Check each line of the entries below for the word "agent", then state how many lines have it and nothing more.

-------- SUPPLIED DATA

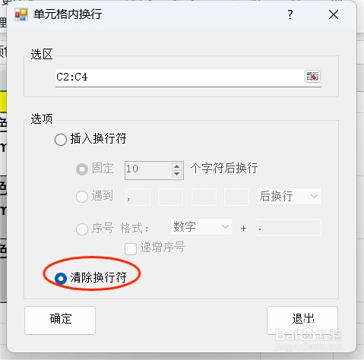Image resolution: width=364 pixels, height=360 pixels.
Task: Decrease character count with spinner down arrow
Action: 177,174
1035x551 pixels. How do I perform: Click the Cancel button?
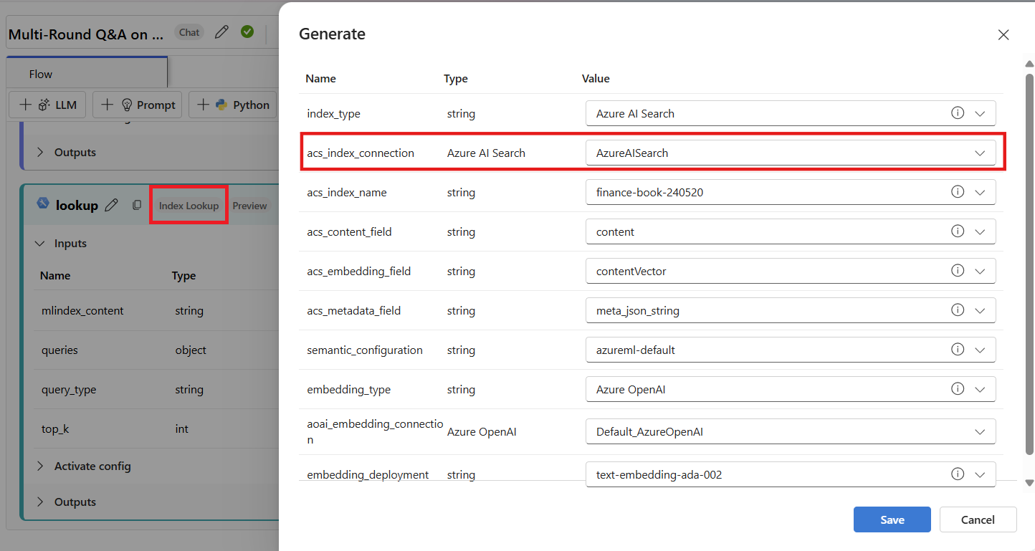[978, 519]
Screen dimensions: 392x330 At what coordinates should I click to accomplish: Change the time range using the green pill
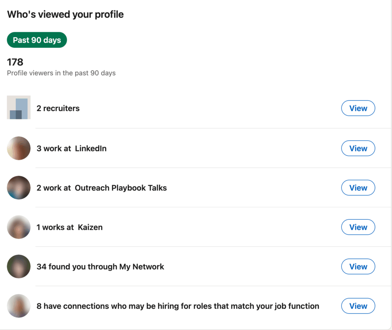tap(37, 40)
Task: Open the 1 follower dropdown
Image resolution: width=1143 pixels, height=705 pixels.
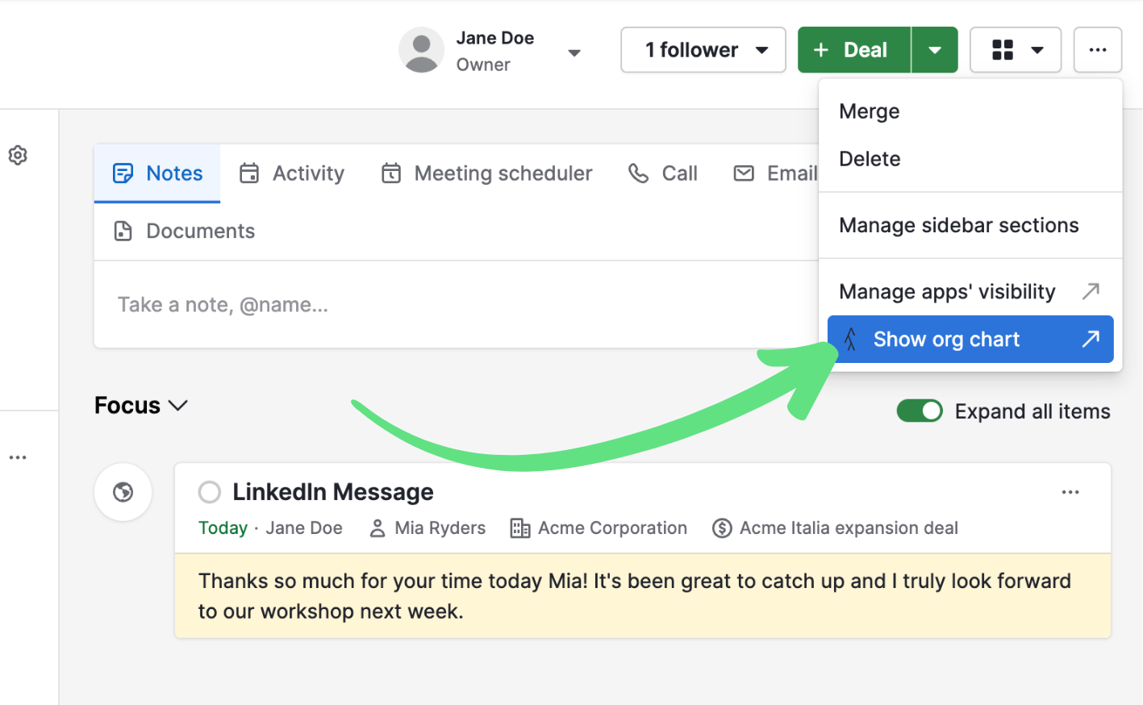Action: (703, 50)
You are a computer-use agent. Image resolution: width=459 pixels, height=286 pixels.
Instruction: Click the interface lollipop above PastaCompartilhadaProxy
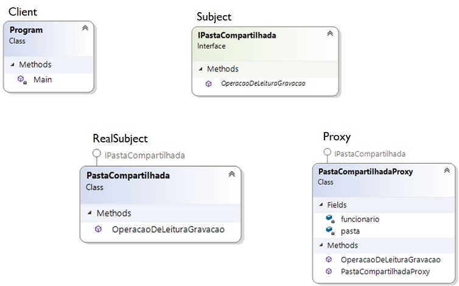pyautogui.click(x=327, y=154)
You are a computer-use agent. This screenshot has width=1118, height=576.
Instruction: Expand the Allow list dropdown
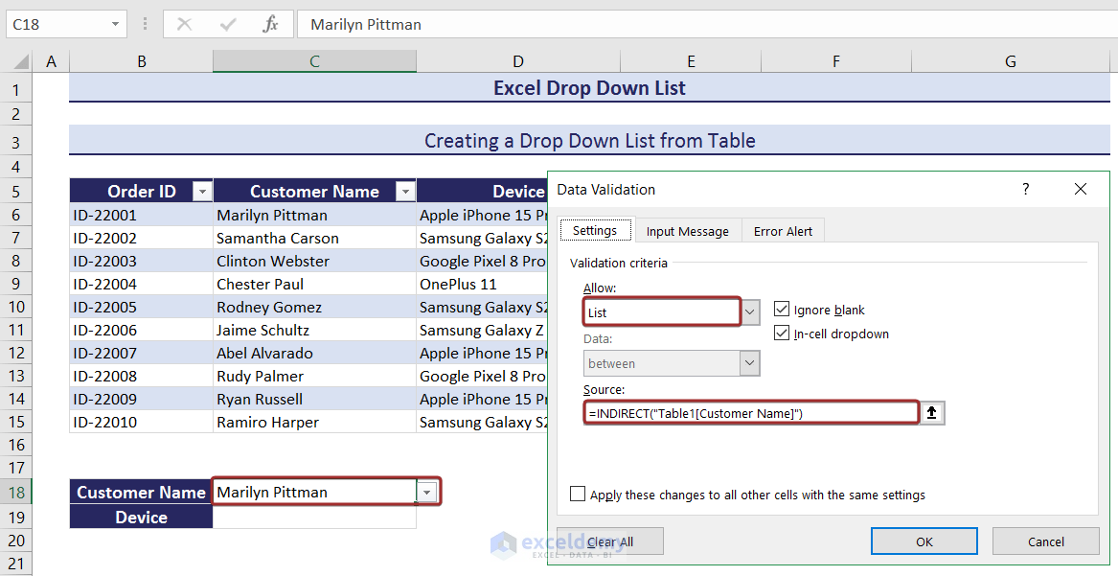click(750, 312)
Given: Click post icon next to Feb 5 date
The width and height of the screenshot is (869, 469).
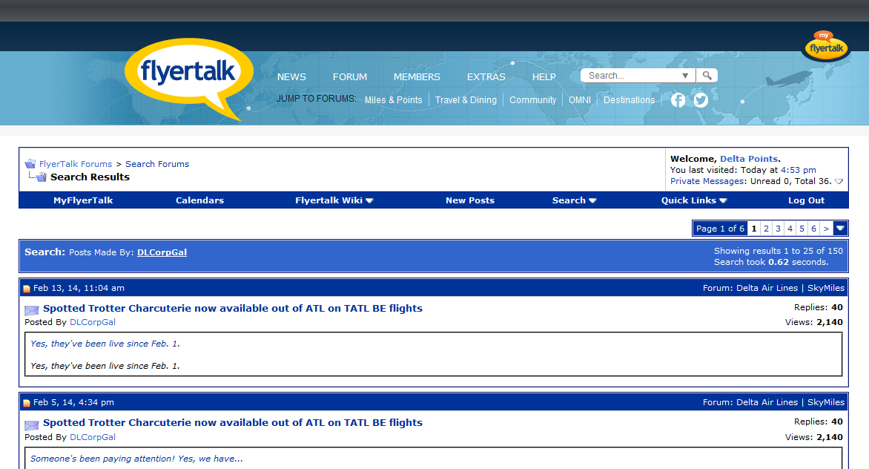Looking at the screenshot, I should 27,403.

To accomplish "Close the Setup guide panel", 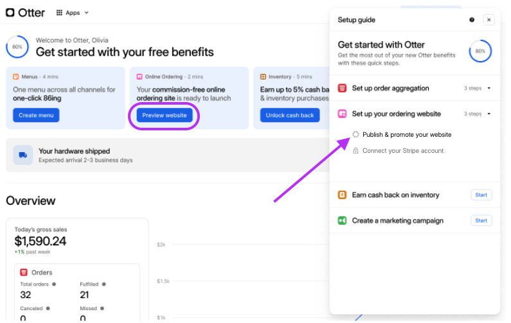I will (x=489, y=20).
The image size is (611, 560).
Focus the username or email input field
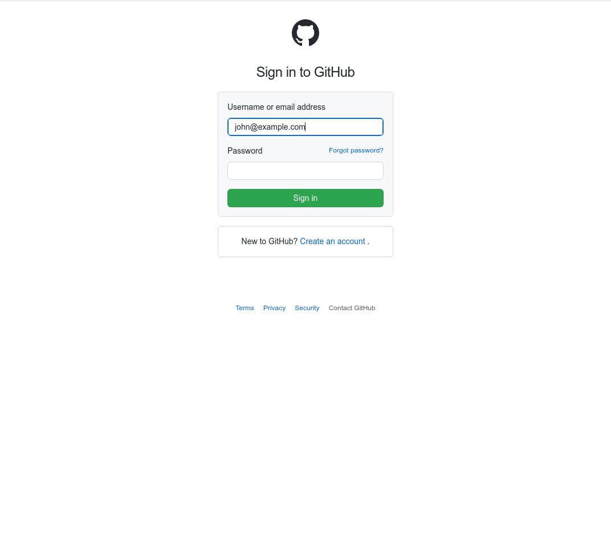coord(305,127)
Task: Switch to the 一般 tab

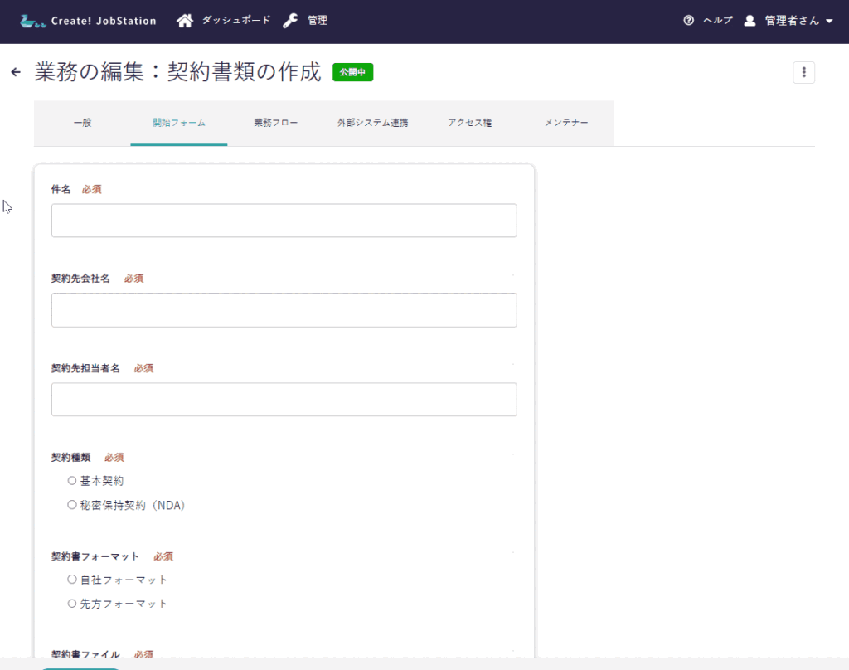Action: point(82,123)
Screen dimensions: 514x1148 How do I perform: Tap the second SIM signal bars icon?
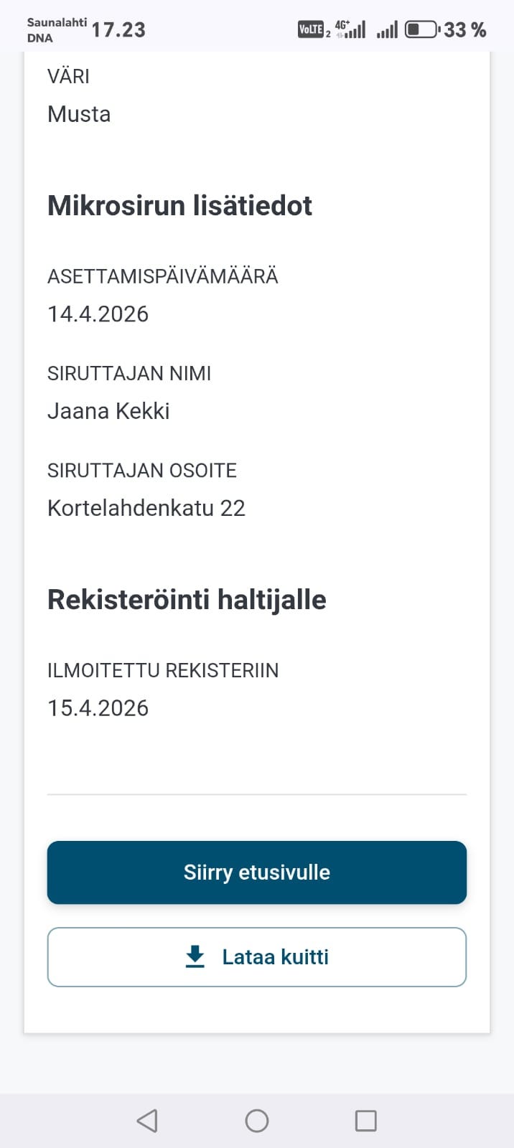[x=387, y=30]
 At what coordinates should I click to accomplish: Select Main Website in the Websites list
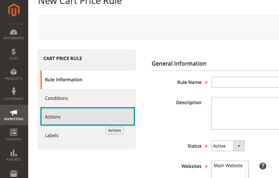click(228, 166)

----------------

ANSWER FOR THIS EXERCISE →
2